Every Salesforce org over three years old has technical debt. That’s not a criticism — it’s physics. Business requirements change, teams turn over, platform features evolve, and the decisions that made sense in 2019 are now the reason your deployments take four hours and your batch jobs fail at 2 AM.

The question isn’t whether you have technical debt. It’s whether you know where it is, how much it’s costing you, and what to do about it.

We’ve remediated technical debt in Salesforce orgs ranging from 50-user startups to 5,000-user enterprises. What follows is the methodology we’ve refined over 14 years of doing this work — not theory, but the actual process we run.

What Technical Debt Looks Like in Salesforce

Technical debt in Salesforce is different from technical debt in a general software codebase. The platform’s declarative tools make it easy to build things quickly, which means it’s also easy to accumulate debt quickly.
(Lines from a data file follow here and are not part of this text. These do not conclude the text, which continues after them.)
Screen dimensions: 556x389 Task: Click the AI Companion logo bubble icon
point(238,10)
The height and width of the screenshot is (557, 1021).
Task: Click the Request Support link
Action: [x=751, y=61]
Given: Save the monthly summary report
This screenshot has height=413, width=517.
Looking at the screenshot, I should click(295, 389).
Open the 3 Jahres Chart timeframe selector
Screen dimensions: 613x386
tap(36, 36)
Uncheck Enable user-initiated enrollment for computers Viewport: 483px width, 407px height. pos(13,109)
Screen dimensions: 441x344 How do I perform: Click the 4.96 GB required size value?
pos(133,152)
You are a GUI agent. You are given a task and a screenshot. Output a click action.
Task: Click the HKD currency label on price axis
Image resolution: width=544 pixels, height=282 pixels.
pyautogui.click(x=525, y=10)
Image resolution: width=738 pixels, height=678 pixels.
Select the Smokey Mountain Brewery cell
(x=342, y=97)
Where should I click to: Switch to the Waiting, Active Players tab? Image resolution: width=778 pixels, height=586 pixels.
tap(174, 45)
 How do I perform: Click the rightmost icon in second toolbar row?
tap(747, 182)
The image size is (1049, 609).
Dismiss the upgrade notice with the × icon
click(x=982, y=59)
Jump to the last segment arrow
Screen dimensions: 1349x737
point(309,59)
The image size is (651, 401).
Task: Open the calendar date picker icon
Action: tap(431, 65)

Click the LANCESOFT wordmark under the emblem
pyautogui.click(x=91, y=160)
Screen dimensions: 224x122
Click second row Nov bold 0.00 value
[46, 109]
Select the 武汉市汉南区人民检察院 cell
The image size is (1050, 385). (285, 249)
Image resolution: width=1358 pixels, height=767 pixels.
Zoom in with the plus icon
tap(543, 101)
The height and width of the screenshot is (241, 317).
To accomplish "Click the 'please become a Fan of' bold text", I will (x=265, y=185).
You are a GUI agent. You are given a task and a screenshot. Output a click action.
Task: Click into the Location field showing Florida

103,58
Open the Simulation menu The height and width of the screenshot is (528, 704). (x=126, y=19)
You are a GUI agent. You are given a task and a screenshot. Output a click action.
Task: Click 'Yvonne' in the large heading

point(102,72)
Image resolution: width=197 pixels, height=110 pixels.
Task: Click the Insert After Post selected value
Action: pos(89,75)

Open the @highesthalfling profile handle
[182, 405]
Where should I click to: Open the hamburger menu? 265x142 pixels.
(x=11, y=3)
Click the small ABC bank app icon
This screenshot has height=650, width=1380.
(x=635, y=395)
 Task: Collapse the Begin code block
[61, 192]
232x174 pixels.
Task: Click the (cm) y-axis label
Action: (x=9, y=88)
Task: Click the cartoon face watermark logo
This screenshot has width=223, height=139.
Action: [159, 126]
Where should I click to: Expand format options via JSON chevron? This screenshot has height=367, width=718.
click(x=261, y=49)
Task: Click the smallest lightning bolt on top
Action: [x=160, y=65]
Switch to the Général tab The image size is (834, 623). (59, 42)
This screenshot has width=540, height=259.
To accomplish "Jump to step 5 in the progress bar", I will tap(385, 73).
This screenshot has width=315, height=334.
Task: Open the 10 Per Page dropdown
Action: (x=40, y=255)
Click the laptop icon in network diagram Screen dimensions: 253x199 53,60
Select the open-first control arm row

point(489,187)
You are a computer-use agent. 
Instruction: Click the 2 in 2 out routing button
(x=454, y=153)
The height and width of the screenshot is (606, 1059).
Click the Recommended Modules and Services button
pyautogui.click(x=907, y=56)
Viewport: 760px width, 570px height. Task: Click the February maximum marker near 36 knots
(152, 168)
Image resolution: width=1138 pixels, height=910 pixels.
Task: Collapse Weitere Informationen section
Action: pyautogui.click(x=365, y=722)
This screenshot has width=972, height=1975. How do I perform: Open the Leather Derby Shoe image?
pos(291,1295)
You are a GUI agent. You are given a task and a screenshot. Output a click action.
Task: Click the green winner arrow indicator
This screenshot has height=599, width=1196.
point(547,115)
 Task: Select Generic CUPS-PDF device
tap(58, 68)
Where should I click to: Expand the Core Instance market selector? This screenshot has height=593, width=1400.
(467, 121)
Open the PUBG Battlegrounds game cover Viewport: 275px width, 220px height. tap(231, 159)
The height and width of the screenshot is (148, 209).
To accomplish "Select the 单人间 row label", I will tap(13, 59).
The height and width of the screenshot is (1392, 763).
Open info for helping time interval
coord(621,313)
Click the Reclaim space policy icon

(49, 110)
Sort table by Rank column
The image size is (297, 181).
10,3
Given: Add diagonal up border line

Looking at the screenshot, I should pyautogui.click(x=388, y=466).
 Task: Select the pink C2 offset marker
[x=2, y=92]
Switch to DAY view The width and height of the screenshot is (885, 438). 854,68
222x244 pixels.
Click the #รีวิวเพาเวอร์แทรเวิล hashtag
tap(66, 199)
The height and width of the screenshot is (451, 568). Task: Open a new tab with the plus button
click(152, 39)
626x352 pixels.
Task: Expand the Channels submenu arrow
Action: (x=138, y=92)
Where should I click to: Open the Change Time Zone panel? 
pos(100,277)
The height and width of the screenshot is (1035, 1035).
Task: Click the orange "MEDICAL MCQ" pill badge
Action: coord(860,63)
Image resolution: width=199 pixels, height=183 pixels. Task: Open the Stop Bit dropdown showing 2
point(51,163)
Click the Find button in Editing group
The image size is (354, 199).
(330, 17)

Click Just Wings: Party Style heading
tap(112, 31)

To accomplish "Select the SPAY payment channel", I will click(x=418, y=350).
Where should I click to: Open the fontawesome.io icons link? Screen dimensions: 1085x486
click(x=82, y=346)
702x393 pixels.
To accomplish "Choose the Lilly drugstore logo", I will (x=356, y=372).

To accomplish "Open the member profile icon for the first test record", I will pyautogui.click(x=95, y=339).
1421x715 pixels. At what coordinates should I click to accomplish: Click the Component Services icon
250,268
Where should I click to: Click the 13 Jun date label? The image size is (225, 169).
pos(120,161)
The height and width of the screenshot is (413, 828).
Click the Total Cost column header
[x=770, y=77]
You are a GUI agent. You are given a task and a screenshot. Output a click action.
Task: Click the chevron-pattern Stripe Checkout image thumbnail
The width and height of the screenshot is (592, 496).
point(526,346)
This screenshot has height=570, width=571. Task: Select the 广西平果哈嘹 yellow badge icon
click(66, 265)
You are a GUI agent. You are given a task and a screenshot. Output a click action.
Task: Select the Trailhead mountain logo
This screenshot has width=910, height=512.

Here’s what we typically find:

Automation sprawl. The org has Workflow Rules, Process Builders, Record-Triggered Flows, and Apex triggers all firing on the same objects — sometimes on the same events. Nobody knows the full execution order. A simple Account update triggers seventeen automations, three of which conflict with each other, and the result depends on which one fires first.

Trigger spaghetti. Multiple triggers per object with no framework. Business logic scattered across trigger bodies instead of handler classes. No bulkification. No separation of concerns. Adding a new requirement means reading 800 lines of trigger code and hoping your change doesn’t break the six other things happening in the same transaction.

Hardcoded IDs and org-specific references. Record Type IDs, Profile IDs, Queue IDs — all hardcoded as string literals across Apex classes. The code works in production but fails in every sandbox because the IDs are different. Deployments require manual find-and-replace. One client had 347 hardcoded IDs across 52 classes.

Test classes that test nothing. 75% code coverage achieved by inserting records and calling methods without a single assertion. The tests pass, the deployment succeeds, and nobody knows whether the code actually works. We’ve seen orgs with 90% coverage and zero meaningful test assertions.

Dead code and abandoned features. Classes that haven’t been modified in five years. Triggers with if(false) blocks that someone was afraid to delete. Custom objects with no records. Fields with null values across every row. Visualforce pages that redirect to Lightning components that redirect to Flows. Each one is a landmine for the next developer.

Governor limit time bombs. Queries inside loops. DML inside loops. Non-selective SOQL on objects with millions of records. The code works fine in the sandbox with 200 records, passes QA, deploys to production, and blows up the first time someone runs a data load or a batch job processes more than 200 records.

No source control. Changes deployed directly through the Setup UI. No version history. No code review. No way to know who changed what, when, or why. Rolling back means someone remembering what it used to look like.

Why Most Remediation Efforts Fail

We’ve inherited more remediation projects than we’ve started from scratch. Here’s why the first attempt usually doesn’t work:

Boiling the ocean. Someone decides to “fix everything” and creates a 200-item backlog. The team spends three months refactoring code that wasn’t causing problems while the actual pain points — the batch job that fails every Tuesday, the deployment that takes four hours — remain untouched. Remediation fatigue sets in, the project loses sponsorship, and the org is marginally better but the worst problems are still there.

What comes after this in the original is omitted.